RNA seq data from cortex and cerebellum (n = 4 each, male mice) revealed differential expression of enzymes involved in several glycosylation pathways, including the synthesis of N-glycans (A), O-GalNAc glycans (B), and O-Man glycans (C). Transcripts in red have significantly increased expression in the cortex relative to the cerebellum, and those in the blue are decreased, as determined using the EdgeR method with gene cutoffs of 2-fold change in expression value and false discovery rates (FDR) below 0.05. *Tmtc1-4 add O-linked Man but these residues are not extended further. Mouse brain RNA seq results for N-acetylglucosaminyltransferases (D), fucosyltransferases (E), and O-Man specific enzymes (F) demonstrated high RNA levels of Mgat3, Fut8, Fut9, and Mgat5b, which correlate with results from glycomics. Data for TPM presented as mean +/− SEM. For D-F, n = 4 independent samples for each brain region from different mice. Human RNA seq data from GTEx portal showed a similar expression profile for N-acetylglucosaminyltransferases (G), fucosyltransferases (H), and O-Man pathway enzymes (I) in the brain between humans and mice, but this pattern is distinct from human liver and lung. Source data are provided as a Source Data file.

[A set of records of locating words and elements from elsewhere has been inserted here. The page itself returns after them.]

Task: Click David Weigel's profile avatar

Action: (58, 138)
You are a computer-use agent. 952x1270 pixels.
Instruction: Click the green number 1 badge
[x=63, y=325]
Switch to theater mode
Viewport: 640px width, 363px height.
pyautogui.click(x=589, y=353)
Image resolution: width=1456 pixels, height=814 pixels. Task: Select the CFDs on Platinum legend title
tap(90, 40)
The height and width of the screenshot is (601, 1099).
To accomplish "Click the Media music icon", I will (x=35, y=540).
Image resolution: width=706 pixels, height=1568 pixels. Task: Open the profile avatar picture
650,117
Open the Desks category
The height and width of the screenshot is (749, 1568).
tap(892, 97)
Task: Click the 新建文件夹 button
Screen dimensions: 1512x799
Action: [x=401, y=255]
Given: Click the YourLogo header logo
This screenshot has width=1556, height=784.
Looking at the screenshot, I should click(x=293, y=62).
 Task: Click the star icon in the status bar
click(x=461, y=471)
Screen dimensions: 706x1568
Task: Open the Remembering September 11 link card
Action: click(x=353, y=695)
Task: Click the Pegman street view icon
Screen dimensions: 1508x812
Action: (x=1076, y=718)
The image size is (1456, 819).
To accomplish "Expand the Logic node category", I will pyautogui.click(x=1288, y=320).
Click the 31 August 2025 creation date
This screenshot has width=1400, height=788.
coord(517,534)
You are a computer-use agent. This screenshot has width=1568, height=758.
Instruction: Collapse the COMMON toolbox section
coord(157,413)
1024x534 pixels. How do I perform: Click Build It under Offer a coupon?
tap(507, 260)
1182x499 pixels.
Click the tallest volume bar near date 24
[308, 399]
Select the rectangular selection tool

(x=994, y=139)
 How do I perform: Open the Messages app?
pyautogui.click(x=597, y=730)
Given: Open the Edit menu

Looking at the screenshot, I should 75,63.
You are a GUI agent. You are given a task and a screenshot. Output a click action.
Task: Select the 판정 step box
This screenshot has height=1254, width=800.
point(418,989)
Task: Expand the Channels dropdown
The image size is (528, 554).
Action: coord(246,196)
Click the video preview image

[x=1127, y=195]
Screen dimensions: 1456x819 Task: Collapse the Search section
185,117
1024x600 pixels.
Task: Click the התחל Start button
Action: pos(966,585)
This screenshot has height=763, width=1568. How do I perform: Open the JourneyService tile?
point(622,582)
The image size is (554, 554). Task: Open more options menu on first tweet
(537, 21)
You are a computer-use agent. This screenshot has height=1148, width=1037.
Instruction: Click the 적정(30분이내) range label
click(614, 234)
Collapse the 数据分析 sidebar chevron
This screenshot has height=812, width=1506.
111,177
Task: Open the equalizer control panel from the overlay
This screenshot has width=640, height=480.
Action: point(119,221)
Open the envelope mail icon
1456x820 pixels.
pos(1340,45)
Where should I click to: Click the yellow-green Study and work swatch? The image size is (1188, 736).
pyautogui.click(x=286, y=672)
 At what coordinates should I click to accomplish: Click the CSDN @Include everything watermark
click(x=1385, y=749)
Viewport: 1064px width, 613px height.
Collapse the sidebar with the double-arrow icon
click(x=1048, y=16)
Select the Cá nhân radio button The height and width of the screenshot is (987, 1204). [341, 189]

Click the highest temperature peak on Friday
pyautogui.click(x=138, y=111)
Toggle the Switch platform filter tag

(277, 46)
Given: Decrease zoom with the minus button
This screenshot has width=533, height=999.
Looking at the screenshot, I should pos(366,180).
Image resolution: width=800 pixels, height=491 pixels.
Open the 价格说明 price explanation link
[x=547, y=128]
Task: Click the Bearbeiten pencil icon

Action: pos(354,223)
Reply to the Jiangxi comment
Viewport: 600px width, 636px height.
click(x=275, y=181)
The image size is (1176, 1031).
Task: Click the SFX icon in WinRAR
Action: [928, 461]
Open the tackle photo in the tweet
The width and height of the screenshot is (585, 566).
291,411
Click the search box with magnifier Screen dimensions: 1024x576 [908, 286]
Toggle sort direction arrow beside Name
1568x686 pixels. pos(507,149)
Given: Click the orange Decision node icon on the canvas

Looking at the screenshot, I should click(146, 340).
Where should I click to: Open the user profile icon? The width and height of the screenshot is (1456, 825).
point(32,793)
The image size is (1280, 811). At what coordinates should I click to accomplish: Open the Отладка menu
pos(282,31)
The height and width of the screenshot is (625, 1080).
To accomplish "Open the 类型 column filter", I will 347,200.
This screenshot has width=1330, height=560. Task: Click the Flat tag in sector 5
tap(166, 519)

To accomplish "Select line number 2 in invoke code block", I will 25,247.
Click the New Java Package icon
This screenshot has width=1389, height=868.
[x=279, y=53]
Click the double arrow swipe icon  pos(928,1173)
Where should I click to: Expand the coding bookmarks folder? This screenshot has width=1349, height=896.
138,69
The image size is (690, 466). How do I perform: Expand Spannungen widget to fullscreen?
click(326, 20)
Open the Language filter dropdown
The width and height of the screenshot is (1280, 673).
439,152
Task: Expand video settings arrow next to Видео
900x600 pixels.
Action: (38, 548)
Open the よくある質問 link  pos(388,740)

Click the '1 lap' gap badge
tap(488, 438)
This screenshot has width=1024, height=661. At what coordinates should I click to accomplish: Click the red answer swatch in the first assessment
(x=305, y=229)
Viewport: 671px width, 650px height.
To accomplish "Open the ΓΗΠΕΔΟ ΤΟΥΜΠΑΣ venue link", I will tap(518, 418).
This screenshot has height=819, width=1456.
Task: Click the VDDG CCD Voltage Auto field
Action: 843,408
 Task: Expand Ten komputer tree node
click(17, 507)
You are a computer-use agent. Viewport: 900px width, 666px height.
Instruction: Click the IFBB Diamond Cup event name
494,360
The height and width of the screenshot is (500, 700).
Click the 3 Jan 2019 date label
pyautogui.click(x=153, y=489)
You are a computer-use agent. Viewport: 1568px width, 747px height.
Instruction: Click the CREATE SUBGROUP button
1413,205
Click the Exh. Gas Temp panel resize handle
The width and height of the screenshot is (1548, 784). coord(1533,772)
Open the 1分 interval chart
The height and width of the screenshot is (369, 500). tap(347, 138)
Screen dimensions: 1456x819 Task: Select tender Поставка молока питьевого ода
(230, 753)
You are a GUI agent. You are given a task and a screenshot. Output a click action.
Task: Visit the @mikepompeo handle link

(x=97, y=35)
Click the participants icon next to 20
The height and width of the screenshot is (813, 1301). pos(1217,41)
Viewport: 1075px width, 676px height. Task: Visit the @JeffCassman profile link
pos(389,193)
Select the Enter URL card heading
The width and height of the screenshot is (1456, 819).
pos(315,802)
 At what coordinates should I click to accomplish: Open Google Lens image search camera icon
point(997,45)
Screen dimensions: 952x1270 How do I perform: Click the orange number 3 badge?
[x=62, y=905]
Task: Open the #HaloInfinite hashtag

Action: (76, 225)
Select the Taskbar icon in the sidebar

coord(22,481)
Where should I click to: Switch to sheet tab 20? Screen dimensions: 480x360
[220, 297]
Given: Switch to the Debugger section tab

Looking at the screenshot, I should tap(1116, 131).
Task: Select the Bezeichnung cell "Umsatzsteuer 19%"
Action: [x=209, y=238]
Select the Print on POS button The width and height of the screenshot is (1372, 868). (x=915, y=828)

Fig. 8. FUMA GENE2FUNC analysis of 354 glycosylation enzymes and related genes in humans revealed a specific downregulation in the brain.

A Heat map demonstrating expression pattern of all glycosylation genes in humans, with a black bar above the 13 columns representing brain regions. B Tissue specific analysis showing down-regulation in the brain compared to all other 29 tissue types, with significant differentially expressed gene (DEG) sets using a two-sided t-test (P_bon < 0.05 and absolute fold change ≥ 0.58) highlighted in red.